Most reviewers responded promisingly towards the concept and implications of the VP, provided there were delivery improvements; reviewers were aware that the VP was an early iteration in development. Negative comments and technological suggestions were considered and the VP was amended as deemed appropriate by the development team. Increased user feedback was suggested with proposals of incorporating a pass/fail or percentage mark. The lack of this was an intentional design feature as there is not necessarily a ‘correct answer’ to the VP. It was hoped that this would empower participants to reattempt the case and explore alternative pathways, as well as to promote reflection, in keeping with pedagogy rationales of problem-based learning and theories of reflective learning through practice.15 One reviewer struggled to appreciate that the VP was not to teach overt knowledge but to allow an opportunity to practice. It was highlighted that the VP may be useful for newly qualified pharmacists. This was an intended purpose of the VP, signifying that the VP was successfully designed around its brief.

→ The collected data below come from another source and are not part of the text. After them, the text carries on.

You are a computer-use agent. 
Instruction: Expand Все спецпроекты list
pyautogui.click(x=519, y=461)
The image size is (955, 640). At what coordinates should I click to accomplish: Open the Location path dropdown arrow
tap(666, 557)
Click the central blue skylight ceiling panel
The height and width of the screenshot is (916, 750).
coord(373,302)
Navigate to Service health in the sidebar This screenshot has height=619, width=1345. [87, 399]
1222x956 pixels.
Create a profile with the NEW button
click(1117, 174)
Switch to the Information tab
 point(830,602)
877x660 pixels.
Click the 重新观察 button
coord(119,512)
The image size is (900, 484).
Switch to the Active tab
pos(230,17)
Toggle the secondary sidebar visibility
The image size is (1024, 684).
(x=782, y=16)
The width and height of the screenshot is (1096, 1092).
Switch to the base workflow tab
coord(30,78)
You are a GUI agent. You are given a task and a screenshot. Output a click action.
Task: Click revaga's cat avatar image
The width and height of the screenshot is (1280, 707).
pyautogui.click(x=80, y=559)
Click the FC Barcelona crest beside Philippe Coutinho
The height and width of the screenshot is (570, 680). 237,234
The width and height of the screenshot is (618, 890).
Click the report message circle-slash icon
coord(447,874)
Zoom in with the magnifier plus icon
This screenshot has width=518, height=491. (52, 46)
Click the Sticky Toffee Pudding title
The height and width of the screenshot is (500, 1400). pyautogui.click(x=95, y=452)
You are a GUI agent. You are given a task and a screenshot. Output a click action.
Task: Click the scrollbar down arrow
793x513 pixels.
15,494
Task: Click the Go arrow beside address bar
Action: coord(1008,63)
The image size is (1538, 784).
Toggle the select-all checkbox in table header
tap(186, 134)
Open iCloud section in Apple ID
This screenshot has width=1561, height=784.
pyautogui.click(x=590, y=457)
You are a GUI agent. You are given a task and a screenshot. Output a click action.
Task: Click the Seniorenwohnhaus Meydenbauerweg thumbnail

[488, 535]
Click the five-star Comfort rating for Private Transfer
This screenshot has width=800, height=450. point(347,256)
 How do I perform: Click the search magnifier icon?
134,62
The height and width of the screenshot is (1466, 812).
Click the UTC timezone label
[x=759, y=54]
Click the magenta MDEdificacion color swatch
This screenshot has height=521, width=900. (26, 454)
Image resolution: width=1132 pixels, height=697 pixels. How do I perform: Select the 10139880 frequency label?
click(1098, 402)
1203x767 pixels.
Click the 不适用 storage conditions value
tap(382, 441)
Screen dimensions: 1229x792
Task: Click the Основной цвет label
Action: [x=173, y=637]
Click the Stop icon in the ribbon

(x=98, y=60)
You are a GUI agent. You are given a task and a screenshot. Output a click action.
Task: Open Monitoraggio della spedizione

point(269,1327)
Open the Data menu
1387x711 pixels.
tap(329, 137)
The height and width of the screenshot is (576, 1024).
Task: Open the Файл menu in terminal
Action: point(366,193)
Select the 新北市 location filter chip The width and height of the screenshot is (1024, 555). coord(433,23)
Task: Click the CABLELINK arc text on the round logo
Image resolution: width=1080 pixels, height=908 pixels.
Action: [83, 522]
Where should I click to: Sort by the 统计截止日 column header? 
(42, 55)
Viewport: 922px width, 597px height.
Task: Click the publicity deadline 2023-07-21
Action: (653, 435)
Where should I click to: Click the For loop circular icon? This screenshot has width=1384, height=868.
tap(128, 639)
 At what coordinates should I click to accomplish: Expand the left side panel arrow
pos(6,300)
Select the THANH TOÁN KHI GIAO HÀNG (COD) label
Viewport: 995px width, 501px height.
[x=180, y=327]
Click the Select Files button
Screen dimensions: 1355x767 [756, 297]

As the VP was European, it was adapted due to differences in practice and culture. Regarding the use of a consultation room, it was made clear to users that the scenario is an ideal environment which includes a consultation room that should be made use of where appropriate. A further controversial topic concerned medication payment; this was removed from the case. In the UK, Henry is entitled to free medication; secondly, although payment is required in many countries, there may be price changes which could out date the case prematurely and finally, considering the main VP purpose was to develop counselling, taking payment was unessential. A similar discussion ensued regarding use of the brand and drug names, ultimately the use of the drug name (rivaroxaban) was decided on. Many other suggestions were incorporated into the VP including the option to print or save case feedback. This was added as written feedback may allow confirmation of learning and can be used to document continuing professional development.

The small number of reviewers was a limitation, this will be addressed in a wider study that is evaluating the usefulness, implications and integration of the VP, and this is ongoing. The respondents were from different countries and so were likely to have different opinions, this was purposive to establish views and cultural perspectives from multiple outlooks, although from individuals.


The VP met the needs of the client and their application. Development was effective, in that a VP was created that is clinically accurate, realistic and useful, from the point of view of the steering group thus demonstrating proof of the VP concept ready for wider evaluation. These findings can inform future VP development and encourage the pharmacy profession to consider VPs as an alternative educational resource.


The authors would like to acknowledge Bayer AG and Anna Laven from Pharmabrain for their roles in the development of the virtual patient.



  • Funding The VP was commissioned and paid for by Bayer AG. They had no involvement in the development of this paper. Funded by Keele University.

  • Disclaimer Henry Gentle, the virtual patient character is not an actual patient. Any resemblance to real person living or deceased is coincidence.

  • Competing interests None declared.

  • Provenance and peer review Not commissioned; internally peer reviewed.

  • Data sharing statement There are no further unpublished data from this study available.